MATERIAL FOR THE TASK:
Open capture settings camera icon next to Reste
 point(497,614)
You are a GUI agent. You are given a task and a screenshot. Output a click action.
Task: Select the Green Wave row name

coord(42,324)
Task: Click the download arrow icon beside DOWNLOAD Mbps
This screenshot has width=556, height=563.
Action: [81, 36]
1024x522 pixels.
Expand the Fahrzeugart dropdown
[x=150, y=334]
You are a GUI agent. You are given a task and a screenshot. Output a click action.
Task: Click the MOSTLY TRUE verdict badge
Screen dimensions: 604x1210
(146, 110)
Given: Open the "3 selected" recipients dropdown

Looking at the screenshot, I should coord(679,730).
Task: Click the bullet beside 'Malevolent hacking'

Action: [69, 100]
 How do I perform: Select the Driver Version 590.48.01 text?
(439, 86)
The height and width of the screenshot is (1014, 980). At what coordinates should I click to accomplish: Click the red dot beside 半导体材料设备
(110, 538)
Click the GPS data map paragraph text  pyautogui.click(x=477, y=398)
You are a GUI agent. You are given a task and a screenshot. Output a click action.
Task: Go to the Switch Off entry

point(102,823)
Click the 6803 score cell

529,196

ASSIGNED TASK: Reproduce all of the records precisely. No word may differ.

ANSWER FOR THIS EXERCISE:
Open capture settings camera icon next to Reste
 point(497,614)
You are a GUI agent. You are given a task and a screenshot. Output a click action.
Task: Select the Green Wave row name

coord(42,324)
Task: Click the download arrow icon beside DOWNLOAD Mbps
This screenshot has width=556, height=563.
Action: [81, 36]
1024x522 pixels.
Expand the Fahrzeugart dropdown
[x=150, y=334]
You are a GUI agent. You are given a task and a screenshot. Output a click action.
Task: Click the MOSTLY TRUE verdict badge
Screen dimensions: 604x1210
(146, 110)
Given: Open the "3 selected" recipients dropdown

Looking at the screenshot, I should coord(679,730).
Task: Click the bullet beside 'Malevolent hacking'

Action: [69, 100]
 How do I perform: Select the Driver Version 590.48.01 text?
(439, 86)
The height and width of the screenshot is (1014, 980). At what coordinates should I click to accomplish: Click the red dot beside 半导体材料设备
(110, 538)
Click the GPS data map paragraph text  pyautogui.click(x=477, y=398)
You are a GUI agent. You are given a task and a screenshot. Output a click action.
Task: Go to the Switch Off entry

point(102,823)
Click the 6803 score cell

529,196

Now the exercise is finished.